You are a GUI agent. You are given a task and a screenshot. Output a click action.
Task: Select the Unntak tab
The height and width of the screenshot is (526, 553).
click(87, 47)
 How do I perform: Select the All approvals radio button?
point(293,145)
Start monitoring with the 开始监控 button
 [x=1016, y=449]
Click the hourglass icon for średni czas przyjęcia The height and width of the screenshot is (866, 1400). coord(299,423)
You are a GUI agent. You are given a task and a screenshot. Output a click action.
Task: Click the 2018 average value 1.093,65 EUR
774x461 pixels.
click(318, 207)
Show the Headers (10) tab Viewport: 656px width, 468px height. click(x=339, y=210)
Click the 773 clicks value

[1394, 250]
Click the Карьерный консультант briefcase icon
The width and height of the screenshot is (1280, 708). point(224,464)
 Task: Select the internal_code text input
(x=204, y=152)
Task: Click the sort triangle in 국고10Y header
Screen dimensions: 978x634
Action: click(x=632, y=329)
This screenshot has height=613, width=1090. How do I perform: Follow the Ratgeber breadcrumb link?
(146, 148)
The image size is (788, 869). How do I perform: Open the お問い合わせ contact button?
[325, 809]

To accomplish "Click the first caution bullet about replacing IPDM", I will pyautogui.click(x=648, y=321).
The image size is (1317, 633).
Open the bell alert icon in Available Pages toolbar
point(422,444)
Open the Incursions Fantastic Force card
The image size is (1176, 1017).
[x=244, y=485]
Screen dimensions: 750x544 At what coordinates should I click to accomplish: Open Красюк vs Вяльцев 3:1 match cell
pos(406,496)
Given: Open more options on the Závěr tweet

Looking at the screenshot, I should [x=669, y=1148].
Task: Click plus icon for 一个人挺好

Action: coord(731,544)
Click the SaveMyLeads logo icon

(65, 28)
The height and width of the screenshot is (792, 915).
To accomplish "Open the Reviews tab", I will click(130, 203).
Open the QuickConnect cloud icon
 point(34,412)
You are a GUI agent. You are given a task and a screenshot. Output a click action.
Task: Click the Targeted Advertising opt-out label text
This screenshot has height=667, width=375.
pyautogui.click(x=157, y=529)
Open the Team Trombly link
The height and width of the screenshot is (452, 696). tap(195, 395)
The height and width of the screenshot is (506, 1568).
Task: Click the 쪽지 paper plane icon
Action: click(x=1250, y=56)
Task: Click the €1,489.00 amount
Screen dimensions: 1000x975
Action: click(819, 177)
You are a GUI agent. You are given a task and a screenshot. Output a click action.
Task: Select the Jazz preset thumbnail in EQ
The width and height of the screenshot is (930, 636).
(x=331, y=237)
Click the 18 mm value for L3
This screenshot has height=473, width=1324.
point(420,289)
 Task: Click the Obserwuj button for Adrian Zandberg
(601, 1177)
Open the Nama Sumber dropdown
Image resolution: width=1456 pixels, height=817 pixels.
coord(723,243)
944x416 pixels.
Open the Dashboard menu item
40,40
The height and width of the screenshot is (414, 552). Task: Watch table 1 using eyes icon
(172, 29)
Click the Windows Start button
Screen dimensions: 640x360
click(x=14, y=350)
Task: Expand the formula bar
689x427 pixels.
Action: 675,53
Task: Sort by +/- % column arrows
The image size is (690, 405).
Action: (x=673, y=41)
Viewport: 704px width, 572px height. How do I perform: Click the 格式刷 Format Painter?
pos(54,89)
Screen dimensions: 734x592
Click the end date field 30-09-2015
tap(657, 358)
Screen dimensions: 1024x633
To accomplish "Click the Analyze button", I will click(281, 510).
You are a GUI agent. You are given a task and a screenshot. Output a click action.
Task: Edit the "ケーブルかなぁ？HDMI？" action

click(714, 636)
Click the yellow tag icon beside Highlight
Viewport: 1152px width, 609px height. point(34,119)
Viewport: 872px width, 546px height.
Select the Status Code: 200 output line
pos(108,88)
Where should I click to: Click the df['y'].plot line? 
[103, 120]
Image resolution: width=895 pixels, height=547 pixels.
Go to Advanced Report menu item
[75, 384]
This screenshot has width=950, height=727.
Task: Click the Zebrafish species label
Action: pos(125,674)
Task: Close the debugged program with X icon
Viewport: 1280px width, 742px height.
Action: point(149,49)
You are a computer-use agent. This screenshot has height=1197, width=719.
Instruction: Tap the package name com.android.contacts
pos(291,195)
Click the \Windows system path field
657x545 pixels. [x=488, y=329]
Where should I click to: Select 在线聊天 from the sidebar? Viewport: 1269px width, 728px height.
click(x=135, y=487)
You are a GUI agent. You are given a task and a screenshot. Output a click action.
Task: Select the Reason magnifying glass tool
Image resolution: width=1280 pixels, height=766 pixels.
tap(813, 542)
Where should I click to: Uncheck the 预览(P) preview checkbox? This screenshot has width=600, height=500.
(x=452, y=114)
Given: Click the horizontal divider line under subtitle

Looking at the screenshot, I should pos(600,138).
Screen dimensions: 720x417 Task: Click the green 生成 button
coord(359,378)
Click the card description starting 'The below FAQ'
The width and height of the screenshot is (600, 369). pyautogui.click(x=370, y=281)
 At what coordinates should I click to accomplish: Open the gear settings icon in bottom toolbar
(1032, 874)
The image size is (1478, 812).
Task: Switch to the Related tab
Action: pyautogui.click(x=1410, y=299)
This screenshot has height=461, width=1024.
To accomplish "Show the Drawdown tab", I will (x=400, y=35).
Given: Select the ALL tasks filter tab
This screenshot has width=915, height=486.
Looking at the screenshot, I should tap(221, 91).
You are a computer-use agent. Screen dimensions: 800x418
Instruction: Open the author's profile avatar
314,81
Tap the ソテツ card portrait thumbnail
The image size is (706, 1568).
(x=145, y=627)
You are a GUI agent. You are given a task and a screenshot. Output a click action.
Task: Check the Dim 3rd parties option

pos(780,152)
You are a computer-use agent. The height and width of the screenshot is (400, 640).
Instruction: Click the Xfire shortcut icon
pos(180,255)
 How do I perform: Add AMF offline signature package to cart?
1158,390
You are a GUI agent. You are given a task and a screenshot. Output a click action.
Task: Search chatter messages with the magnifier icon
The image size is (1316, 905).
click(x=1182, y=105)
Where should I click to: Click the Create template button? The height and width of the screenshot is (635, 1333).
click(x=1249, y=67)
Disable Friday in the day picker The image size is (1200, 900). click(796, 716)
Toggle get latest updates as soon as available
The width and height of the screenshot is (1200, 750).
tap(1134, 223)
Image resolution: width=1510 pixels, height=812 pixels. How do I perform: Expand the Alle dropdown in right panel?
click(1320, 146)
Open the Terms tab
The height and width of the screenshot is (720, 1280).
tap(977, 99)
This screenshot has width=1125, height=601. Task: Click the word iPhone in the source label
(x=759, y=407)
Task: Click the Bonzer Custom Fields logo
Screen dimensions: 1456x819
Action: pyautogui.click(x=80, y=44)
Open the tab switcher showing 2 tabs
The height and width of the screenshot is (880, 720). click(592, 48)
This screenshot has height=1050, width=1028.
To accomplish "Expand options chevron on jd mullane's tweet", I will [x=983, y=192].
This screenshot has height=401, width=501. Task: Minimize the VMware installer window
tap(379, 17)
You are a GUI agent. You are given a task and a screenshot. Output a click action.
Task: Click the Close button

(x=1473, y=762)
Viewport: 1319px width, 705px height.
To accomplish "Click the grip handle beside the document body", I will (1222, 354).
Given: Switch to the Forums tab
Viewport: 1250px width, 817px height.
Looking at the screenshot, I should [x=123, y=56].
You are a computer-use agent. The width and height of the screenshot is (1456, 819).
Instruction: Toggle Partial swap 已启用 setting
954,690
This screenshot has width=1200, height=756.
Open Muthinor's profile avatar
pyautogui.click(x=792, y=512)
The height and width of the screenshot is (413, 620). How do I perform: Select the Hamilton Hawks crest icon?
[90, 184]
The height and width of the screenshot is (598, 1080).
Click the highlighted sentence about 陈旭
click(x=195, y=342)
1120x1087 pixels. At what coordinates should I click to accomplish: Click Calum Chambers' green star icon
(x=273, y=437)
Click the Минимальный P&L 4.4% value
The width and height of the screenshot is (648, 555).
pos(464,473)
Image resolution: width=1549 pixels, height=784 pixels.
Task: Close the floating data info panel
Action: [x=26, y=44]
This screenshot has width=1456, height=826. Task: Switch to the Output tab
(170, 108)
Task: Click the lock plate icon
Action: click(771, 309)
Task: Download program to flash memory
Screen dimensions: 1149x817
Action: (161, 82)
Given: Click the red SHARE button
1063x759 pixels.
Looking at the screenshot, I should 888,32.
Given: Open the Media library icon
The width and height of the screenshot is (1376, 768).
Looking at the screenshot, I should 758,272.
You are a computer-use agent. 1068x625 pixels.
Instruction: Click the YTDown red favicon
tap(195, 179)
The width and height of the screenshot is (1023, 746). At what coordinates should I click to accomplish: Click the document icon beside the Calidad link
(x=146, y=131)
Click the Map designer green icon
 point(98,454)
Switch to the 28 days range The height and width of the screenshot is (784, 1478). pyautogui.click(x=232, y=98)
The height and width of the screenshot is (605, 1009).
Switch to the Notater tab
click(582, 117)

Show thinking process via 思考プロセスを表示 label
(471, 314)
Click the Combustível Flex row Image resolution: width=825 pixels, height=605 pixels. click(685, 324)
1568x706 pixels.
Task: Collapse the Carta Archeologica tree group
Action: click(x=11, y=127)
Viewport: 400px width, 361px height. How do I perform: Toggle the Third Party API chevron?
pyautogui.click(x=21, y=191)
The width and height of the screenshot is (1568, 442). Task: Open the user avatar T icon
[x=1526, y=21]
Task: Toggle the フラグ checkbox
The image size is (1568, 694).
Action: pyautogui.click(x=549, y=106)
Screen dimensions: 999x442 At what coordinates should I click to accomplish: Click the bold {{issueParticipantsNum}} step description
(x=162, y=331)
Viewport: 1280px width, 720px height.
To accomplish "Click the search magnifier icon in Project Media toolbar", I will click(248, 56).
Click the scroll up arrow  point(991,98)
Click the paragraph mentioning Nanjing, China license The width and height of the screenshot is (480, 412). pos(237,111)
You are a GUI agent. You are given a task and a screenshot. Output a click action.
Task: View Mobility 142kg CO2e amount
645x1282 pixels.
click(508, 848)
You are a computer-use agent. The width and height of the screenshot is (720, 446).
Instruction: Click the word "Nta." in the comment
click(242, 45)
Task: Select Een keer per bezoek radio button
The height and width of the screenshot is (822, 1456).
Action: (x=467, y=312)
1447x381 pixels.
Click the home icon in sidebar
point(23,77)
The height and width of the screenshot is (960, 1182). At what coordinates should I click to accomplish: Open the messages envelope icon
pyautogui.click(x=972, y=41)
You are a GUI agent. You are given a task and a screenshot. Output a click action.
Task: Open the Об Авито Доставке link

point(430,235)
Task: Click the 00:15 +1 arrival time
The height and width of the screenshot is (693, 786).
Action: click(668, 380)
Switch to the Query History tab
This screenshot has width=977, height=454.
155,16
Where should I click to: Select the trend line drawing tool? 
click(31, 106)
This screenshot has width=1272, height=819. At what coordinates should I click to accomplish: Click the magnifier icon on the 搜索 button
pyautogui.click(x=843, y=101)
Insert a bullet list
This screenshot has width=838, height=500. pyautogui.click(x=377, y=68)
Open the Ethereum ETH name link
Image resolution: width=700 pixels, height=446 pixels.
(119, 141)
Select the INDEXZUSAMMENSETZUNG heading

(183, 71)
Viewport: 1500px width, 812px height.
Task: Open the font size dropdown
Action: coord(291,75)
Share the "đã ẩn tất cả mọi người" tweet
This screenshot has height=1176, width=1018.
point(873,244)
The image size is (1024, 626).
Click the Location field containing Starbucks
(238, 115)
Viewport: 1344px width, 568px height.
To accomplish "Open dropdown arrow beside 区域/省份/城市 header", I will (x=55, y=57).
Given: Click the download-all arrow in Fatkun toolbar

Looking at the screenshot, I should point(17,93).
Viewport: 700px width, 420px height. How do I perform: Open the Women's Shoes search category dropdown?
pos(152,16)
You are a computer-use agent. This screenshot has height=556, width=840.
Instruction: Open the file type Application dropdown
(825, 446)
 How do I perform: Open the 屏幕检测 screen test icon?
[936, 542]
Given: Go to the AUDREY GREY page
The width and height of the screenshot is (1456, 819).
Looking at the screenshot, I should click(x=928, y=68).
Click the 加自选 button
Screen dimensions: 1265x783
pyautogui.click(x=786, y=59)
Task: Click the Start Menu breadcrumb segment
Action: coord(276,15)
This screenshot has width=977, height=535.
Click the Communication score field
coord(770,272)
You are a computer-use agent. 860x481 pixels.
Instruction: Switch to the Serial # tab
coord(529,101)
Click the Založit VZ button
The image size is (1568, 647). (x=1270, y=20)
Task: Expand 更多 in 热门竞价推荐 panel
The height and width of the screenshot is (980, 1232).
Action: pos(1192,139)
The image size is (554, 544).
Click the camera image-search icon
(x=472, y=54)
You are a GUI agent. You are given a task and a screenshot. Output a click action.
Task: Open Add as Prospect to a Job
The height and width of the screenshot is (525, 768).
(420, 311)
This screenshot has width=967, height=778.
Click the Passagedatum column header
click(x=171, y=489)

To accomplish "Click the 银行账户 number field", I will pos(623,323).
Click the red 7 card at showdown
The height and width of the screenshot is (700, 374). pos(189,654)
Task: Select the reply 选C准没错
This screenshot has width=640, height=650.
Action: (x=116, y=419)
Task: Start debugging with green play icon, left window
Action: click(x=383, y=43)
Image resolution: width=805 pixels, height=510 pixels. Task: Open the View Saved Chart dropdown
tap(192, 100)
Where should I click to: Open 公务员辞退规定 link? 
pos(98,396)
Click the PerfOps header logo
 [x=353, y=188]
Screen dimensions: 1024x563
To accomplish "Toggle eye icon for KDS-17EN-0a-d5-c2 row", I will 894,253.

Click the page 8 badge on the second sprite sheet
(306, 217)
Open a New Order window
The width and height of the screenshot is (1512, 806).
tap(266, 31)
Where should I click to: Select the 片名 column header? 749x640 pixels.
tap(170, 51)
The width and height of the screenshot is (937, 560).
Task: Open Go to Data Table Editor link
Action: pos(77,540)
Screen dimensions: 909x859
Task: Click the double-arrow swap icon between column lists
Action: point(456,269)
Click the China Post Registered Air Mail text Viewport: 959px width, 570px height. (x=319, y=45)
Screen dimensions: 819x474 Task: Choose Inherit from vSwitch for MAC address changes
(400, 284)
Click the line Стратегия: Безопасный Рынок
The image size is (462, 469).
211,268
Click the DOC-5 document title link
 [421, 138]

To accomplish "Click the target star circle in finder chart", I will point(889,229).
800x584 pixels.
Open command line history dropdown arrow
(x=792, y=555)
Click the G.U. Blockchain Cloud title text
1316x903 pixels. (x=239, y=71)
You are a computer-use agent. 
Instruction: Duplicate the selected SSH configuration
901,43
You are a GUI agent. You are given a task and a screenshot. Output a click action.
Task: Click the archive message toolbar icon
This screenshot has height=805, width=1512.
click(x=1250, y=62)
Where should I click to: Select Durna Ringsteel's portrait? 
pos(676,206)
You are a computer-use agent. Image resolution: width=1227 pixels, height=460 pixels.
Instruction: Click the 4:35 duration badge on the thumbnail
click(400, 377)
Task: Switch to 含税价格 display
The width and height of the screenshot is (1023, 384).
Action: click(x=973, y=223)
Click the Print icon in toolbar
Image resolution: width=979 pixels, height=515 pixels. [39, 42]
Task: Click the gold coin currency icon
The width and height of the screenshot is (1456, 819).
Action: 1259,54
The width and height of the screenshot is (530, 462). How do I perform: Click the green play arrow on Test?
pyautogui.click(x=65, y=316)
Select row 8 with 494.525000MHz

To do:
Within the listing above, the range opens at the line with "Task: Click the Close button" and closes at the line with "Given: Switch to the Forums tab". Reproduce exactly the lines of that range, including both ends.

Answer section:
Task: Click the Close button

(x=1473, y=762)
Viewport: 1319px width, 705px height.
To accomplish "Click the grip handle beside the document body", I will (1222, 354).
Given: Switch to the Forums tab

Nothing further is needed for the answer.